**SUPPLIED DATA**
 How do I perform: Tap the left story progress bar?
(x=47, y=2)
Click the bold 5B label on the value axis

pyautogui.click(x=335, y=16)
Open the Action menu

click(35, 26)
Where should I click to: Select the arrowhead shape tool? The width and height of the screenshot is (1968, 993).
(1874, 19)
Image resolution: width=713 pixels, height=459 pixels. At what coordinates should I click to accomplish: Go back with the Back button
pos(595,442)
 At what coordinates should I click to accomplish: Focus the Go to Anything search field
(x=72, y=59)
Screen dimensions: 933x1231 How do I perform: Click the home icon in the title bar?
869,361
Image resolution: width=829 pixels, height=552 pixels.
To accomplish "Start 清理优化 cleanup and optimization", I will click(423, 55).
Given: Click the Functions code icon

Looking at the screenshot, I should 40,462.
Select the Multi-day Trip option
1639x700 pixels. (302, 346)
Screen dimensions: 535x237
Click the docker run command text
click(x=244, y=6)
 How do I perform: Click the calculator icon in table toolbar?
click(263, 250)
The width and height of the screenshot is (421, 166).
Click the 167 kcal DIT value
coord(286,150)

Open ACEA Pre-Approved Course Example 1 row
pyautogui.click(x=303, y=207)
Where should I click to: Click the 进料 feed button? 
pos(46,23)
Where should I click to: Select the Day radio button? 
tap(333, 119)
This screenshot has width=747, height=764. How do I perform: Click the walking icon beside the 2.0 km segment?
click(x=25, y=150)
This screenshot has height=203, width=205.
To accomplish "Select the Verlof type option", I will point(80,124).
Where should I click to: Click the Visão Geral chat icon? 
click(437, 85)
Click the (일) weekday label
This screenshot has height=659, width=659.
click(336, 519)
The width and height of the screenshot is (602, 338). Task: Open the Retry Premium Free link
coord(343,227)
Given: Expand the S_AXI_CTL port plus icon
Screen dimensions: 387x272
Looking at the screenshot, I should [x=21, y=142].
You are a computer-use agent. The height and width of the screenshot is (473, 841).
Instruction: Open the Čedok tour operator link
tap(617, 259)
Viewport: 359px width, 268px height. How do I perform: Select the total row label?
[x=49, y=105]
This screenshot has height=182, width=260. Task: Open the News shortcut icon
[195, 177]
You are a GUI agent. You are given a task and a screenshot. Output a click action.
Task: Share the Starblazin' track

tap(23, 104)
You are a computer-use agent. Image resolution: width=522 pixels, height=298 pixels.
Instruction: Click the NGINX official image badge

**YOUR INSTRUCTIONS**
All lines with the word "agent" should be copied from the material above.

**SOLUTION**
You are a computer-use agent. The height and width of the screenshot is (473, 841).
You are a GUI agent. You are given a task and a screenshot. Output a click action.
You are a computer-use agent. Image resolution: width=522 pixels, height=298 pixels.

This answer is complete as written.